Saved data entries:
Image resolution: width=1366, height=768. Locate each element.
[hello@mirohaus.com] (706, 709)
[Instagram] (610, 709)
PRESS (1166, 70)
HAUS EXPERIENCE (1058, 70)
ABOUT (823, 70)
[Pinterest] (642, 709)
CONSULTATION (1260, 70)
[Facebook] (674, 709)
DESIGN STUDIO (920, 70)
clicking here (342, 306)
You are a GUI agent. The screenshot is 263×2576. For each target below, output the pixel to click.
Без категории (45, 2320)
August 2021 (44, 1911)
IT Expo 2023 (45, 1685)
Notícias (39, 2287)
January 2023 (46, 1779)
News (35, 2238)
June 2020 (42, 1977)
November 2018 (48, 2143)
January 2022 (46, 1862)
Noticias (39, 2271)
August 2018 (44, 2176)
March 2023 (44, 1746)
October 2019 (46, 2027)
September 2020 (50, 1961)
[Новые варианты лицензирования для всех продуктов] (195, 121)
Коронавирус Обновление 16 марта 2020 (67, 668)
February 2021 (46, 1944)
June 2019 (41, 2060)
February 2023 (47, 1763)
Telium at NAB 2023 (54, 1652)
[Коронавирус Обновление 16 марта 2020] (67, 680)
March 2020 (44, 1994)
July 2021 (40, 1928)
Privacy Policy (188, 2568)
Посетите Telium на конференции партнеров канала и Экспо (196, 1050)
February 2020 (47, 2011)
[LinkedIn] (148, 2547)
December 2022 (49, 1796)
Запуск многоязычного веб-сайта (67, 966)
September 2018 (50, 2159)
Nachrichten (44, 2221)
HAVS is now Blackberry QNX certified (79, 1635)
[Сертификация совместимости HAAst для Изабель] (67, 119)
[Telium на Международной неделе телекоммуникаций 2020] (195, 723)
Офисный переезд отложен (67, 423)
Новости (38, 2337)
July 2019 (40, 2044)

TASK TO COMPLETE:
Return exactly the lines of the data, and only those, from the line with "January 2023 (46, 1779)" through the last line, inclusive.

WRITTEN SOLUTION:
January 2023 (46, 1779)
News (35, 2238)
June 2020 (42, 1977)
November 2018 (48, 2143)
January 2022 (46, 1862)
Noticias (39, 2271)
August 2018 (44, 2176)
March 2023 (44, 1746)
October 2019 (46, 2027)
September 2020 (50, 1961)
[Новые варианты лицензирования для всех продуктов] (195, 121)
Коронавирус Обновление 16 марта 2020 (67, 668)
February 2021 (46, 1944)
June 2019 (41, 2060)
February 2023 (47, 1763)
Telium at NAB 2023 (54, 1652)
[Коронавирус Обновление 16 марта 2020] (67, 680)
March 2020 (44, 1994)
July 2021 (40, 1928)
Privacy Policy (188, 2568)
Посетите Telium на конференции партнеров канала и Экспо (196, 1050)
February 2020 (47, 2011)
[LinkedIn] (148, 2547)
December 2022 (49, 1796)
Запуск многоязычного веб-сайта (67, 966)
September 2018 (50, 2159)
Nachrichten (44, 2221)
HAVS is now Blackberry QNX certified (79, 1635)
[Сертификация совместимости HAAst для Изабель] (67, 119)
[Telium на Международной неделе телекоммуникаций 2020] (195, 723)
Офисный переезд отложен (67, 423)
Новости (38, 2337)
July 2019 (40, 2044)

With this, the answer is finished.